Selain Trump, Netanyahu juga bertemu dengan calon presiden dari Partai Demokrat, Hillary Clinton. Pertemuan tertutup itu berlangsung sehari sebelum debat antara dua calon presiden, Trump dan Clinton.
Pihak Trump mengatakan dalam pertemuan dengan Netanyahu, mereka juga membahas kesepakatan nuklir dengan Iran, upaya memerangi ISIS dan isu keamanan. Sebaliknya, Kantor Netanyahu mengungkapkan pembahasan kedua pihak mencakup isu keamanan dan langkah menuju perdamaian di Timur Tengah.

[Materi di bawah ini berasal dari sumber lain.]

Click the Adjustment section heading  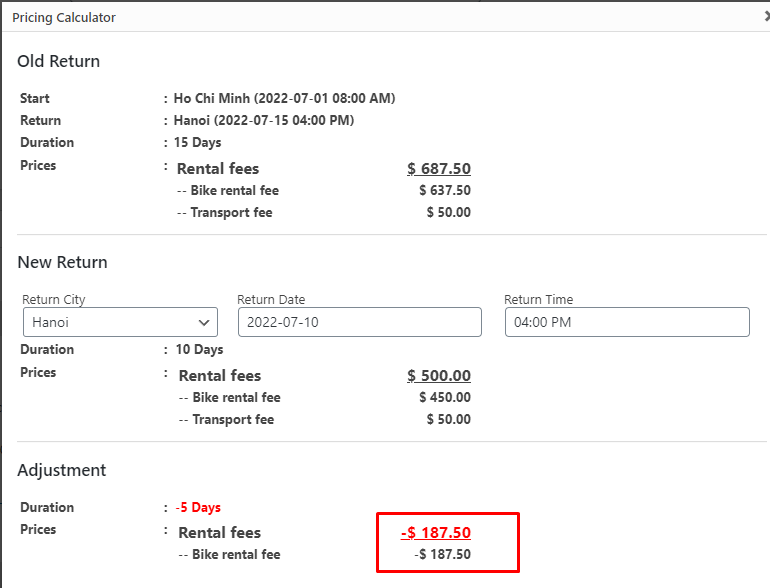point(61,470)
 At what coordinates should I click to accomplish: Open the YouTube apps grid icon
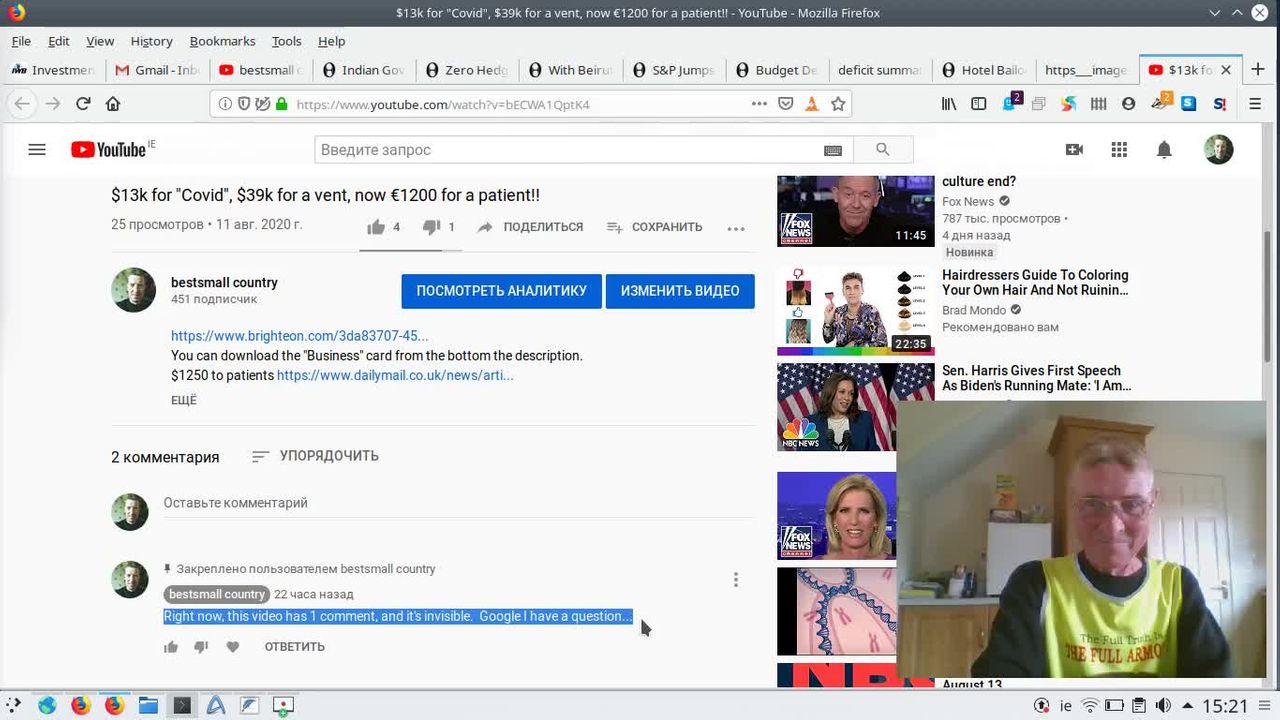click(1119, 150)
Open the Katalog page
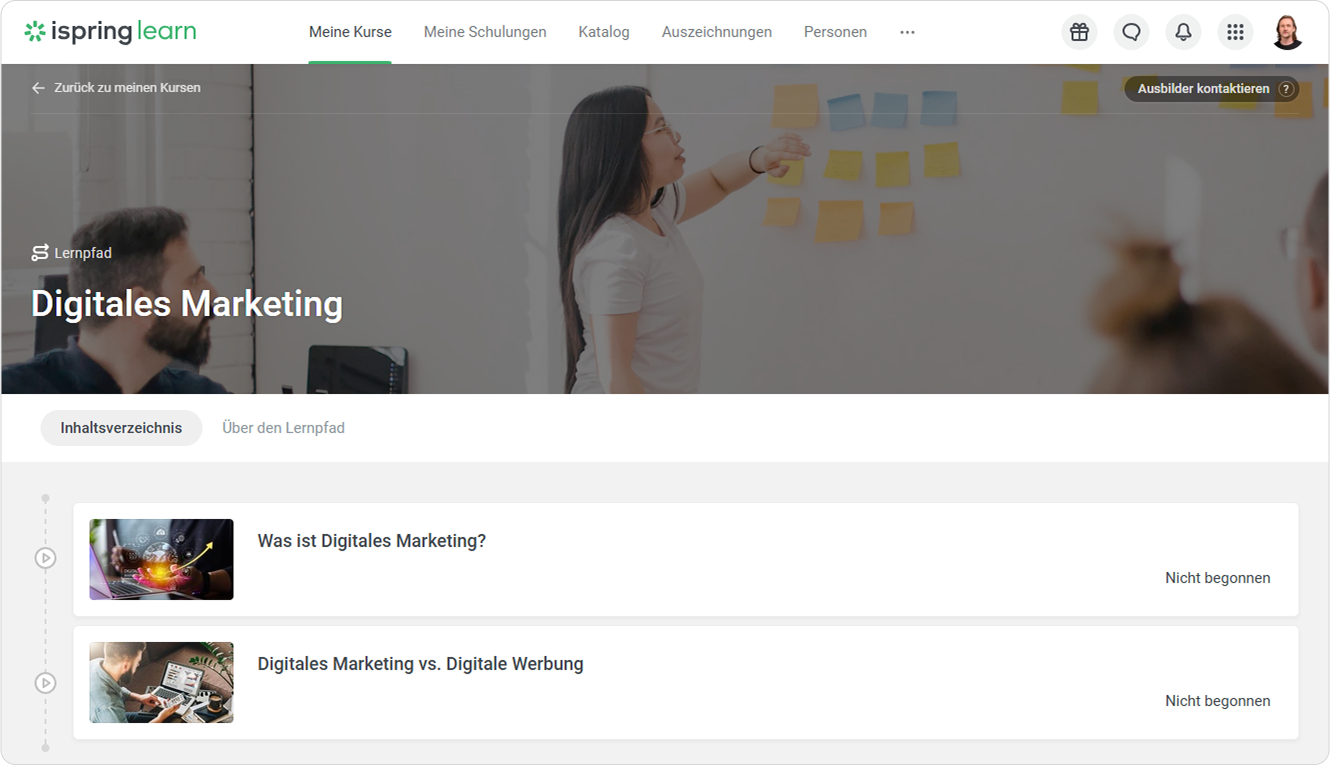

Clinton saat bertemu Netanyahu di sebuah hotel di New York, berjanji akan membantu Israel menghadapi ancaman teroris. Clinton juga menegaskan komitmennya terhadap solusi dua-negara dalam konflik Israel-Palestina "yang menjamin masa depan Israel sebagai negara yang aman dan demokratis dengan perbatasan yang diakui dan memberikan Palestina kemerdekaan, kedaulatan, dan martabat."
Kongres AS lewat undang-undang yang disahkan pada Oktober 1995 menyerukan agar Yerusalem diakui sebagai Ibukota Israel dan mengotorisasi dana pemindahan kantor Kedutaan AS dari Tel Aviv ke kota itu.
Berdasarkan perjanjian Israel-Palestina 1967, untuk menjadi dua negara yang berdampingan, Yerusalem Timur menjadi ibukota Palestina, dan Yerusalem Barat menjadi Ibukota Israel.